Verilen metin:
Hamsun'un Açlık'ında kahramanı, 19. yüzyılda yaşayan aristokrat bir züppenin stresli ve gergin bir sefile dönüşmüş hali ile tanımlamak uygun olur sanırım. Kahraman isimsiz olduğu için ben ona "şehri gözlemleyen kuş" ismini yakıştırdım.
Açlık' ta aç ve evsiz bir yazarın hayatta kalma mücadelesini okuyoruz. Paranoyak ve umutlu kişilik arasında gidip gelen bir adam...
Hayatta kalması, paraya, kapitalist düzen ürünü olan ticarete, geliri de yazma becerisine bağlıdır. Ama yazılarını gazetelere kabul ettirememesi ile maruz kaldığı açlık ve barınma ihtiyacı sağlıklı düşünceler beslemesini zorlaştırıyor. Yaşadığı bunalımla ilgili eleştirilerini toplumsal düzen yerine ilahi dünya düzenine yüklüyor.

Verilen satırlar:
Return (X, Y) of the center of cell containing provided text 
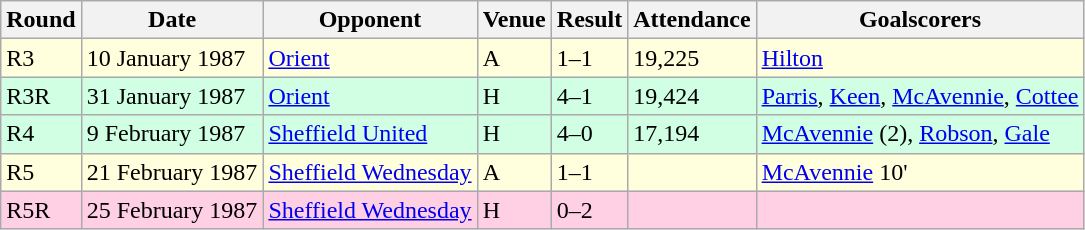
9 February 1987 (172, 134)
R3R (41, 96)
Venue (514, 20)
R4 (41, 134)
0–2 (589, 210)
31 January 1987 (172, 96)
Sheffield United (370, 134)
R5R (41, 210)
Goalscorers (920, 20)
Hilton (920, 58)
R5 (41, 172)
Result (589, 20)
Date (172, 20)
Parris, Keen, McAvennie, Cottee (920, 96)
Attendance (692, 20)
4–0 (589, 134)
Round (41, 20)
10 January 1987 (172, 58)
17,194 (692, 134)
R3 (41, 58)
25 February 1987 (172, 210)
19,424 (692, 96)
Opponent (370, 20)
4–1 (589, 96)
21 February 1987 (172, 172)
McAvennie (2), Robson, Gale (920, 134)
McAvennie 10' (920, 172)
19,225 (692, 58)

Görev A: Verilen metne göre şu ifadelerin her biri için evet ya da hayır deyin ve kararı belirleyen sözcükleri metinden aynen alıntılayın: (i) Kahramanın adı metinde verilmez. (ii) Kahramanın geliri yazma becerisine bağlıdır. (iii) Kahraman, bunalımıyla ilgili eleştirilerini toplumsal düzene yükler.
Görev B: Satırlarda "9 February 1987 (172, 134)" ifadesini içeren satırdan satırların sonuna kadar uzanan bölümü, boş satırları atlayarak numaralı bir listeye dönüştürün.
Satırların verilen metinle hiçbir bağlantısı yoktur.

Sonuç A:
(i) Evet: "Kahraman isimsiz olduğu için"
(ii) Evet: "geliri de yazma becerisine bağlıdır"
(iii) Hayır: "toplumsal düzen yerine ilahi dünya düzenine yüklüyor"

Sonuç B:
1. 9 February 1987 (172, 134)
2. R3R (41, 96)
3. Venue (514, 20)
4. R4 (41, 134)
5. 0–2 (589, 210)
6. 31 January 1987 (172, 96)
7. Sheffield United (370, 134)
8. R5R (41, 210)
9. Goalscorers (920, 20)
10. Hilton (920, 58)
11. R5 (41, 172)
12. Result (589, 20)
13. Date (172, 20)
14. Parris, Keen, McAvennie, Cottee (920, 96)
15. Attendance (692, 20)
16. 4–0 (589, 134)
17. Round (41, 20)
18. 10 January 1987 (172, 58)
19. 17,194 (692, 134)
20. R3 (41, 58)
21. 25 February 1987 (172, 210)
22. 19,424 (692, 96)
23. Opponent (370, 20)
24. 4–1 (589, 96)
25. 21 February 1987 (172, 172)
26. McAvennie (2), Robson, Gale (920, 134)
27. McAvennie 10' (920, 172)
28. 19,225 (692, 58)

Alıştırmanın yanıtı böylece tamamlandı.